3) It is actually worse than that. It is difficult to objectively interpret that data when the data is bogus. Well, it isn't really more difficult it is more a waste of time. We recently say NAR (National Association of Realtors) revise the last 5 years of Existing Home Sales downward. Did anyone believe NAR before that? Does anyone believe NAR now?
GDP data is released each quarter with, essentially, two months of real data and one month of guesstimates. Why? This is very important data. Why not wait until BEA has three months of data and then make the first release. Why do the deflators used by BEA to correct for inflation not the same as inflation data from BLS? Why does BEA refuse to explain how they get these numbers?
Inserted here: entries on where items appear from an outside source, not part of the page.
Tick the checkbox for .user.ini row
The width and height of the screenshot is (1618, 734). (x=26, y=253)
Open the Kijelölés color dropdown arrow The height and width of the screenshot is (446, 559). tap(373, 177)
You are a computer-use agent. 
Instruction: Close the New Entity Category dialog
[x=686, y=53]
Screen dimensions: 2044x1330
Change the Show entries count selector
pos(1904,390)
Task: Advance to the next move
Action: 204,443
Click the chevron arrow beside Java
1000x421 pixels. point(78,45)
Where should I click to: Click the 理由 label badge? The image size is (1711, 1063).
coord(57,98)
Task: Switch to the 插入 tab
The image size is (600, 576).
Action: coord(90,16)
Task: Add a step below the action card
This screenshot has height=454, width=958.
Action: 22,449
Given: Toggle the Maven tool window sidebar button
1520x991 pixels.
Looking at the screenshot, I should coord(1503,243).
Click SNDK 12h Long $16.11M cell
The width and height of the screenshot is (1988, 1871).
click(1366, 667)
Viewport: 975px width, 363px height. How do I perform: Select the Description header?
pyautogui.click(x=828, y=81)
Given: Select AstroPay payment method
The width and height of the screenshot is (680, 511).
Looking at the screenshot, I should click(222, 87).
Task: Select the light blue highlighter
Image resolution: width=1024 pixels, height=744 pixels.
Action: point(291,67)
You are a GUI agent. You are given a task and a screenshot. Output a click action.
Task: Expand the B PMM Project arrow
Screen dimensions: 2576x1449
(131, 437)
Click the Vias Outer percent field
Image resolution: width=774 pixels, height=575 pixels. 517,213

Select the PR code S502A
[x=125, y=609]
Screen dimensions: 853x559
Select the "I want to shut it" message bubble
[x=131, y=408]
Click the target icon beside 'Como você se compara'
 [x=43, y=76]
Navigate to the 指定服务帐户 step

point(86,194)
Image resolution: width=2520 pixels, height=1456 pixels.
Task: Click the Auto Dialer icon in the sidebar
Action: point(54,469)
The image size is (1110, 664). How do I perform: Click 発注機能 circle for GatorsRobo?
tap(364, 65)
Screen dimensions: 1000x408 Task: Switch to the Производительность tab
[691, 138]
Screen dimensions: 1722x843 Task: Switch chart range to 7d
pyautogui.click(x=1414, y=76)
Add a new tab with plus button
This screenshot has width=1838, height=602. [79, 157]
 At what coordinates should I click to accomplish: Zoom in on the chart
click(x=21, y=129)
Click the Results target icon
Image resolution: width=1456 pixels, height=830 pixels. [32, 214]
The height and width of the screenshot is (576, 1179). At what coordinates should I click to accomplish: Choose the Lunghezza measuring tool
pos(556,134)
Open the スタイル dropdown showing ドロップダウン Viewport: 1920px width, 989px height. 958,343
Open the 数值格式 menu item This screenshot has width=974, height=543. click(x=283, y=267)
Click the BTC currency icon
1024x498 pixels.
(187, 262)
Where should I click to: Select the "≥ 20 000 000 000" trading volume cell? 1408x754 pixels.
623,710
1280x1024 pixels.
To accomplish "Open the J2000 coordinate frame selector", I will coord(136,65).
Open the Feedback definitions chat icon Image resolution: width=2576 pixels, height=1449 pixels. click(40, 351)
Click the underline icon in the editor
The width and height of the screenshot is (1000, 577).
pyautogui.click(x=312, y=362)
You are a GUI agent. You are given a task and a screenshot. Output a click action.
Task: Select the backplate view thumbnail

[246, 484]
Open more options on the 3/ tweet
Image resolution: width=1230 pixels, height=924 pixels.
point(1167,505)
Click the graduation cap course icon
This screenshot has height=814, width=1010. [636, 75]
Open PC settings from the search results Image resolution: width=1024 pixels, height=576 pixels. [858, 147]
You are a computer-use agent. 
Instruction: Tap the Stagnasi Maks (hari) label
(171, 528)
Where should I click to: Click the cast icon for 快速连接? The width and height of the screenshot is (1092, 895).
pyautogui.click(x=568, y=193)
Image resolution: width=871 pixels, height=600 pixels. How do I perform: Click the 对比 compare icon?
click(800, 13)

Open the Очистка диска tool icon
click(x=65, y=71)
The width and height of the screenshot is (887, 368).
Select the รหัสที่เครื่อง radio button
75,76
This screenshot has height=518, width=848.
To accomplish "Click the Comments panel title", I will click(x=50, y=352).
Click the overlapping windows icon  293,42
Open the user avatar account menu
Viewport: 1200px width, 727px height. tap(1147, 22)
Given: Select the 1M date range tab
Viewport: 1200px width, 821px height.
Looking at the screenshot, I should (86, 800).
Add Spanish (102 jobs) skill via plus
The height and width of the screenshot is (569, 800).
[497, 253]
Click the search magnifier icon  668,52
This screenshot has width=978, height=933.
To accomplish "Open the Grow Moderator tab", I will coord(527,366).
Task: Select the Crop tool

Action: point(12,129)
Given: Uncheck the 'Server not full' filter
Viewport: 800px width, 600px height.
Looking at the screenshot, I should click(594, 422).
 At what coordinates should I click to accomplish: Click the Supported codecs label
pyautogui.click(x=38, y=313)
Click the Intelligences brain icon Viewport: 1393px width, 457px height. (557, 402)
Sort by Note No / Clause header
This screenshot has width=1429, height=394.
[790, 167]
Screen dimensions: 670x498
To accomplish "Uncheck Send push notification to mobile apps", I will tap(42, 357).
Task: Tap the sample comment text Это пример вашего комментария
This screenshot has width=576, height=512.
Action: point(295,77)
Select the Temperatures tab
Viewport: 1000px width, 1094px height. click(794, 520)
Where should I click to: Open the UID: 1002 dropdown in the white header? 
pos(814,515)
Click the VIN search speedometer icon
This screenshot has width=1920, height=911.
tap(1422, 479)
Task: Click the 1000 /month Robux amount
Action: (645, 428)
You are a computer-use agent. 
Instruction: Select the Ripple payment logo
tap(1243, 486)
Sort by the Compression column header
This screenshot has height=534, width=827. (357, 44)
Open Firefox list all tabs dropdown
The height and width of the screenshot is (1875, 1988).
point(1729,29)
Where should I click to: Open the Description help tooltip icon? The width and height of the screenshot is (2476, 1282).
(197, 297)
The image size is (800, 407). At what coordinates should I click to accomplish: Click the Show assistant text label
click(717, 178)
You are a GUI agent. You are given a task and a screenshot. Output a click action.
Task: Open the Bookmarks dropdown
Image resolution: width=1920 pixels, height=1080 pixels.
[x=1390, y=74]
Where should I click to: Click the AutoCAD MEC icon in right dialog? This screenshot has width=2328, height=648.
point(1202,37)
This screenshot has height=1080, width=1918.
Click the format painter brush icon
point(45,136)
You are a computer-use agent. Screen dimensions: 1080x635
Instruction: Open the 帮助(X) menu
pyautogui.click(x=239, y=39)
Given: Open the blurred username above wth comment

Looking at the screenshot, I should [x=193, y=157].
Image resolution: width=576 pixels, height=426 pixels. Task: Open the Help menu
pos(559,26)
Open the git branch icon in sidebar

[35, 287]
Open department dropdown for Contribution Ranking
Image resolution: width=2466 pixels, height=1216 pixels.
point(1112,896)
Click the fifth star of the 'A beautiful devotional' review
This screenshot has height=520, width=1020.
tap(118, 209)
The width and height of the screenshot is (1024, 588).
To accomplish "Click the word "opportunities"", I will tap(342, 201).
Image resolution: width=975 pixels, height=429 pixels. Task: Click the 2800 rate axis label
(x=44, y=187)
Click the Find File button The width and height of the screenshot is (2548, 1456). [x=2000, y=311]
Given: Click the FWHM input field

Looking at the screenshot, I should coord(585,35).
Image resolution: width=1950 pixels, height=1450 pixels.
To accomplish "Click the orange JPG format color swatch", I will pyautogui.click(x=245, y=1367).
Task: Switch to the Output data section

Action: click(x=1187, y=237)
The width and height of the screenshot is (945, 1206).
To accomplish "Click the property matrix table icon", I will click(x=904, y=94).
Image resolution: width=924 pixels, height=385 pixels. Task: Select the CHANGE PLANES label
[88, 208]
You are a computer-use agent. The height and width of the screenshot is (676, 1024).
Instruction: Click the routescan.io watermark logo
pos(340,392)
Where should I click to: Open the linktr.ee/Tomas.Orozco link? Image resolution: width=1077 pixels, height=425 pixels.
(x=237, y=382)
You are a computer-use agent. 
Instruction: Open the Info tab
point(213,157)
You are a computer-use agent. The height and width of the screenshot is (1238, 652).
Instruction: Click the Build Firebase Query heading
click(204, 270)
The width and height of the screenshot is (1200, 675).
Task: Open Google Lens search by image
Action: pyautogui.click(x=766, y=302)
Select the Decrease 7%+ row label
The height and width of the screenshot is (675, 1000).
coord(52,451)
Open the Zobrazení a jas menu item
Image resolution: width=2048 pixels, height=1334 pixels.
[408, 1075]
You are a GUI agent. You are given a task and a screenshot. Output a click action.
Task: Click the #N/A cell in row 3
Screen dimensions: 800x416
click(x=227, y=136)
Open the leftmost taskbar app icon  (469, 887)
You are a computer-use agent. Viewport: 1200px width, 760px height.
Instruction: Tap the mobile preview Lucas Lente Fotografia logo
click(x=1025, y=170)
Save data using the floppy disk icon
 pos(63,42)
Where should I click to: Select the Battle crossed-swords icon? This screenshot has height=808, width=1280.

The media concentrates on the Unemployment Rate when a better measure of economic health is the percentage of the population which is working (Labor Participation Rate.) The fact that the Unemployment Rate went down this month was more due to the large number of people who stopped looking for jobs rather that the number of people who actually found jobs. In November 120,000 found work and 315,000 gave up looking for a job. Is that supposed to be good news?
It is my view that we do a poor job of collecting and reporting economic fundamantals. I am going to talk about this a lot in the coming year and suggest alternate sources of data. That is why, for example, I have often handed over analysis of GDP to Rick Davis of Consumer Metrics Institute.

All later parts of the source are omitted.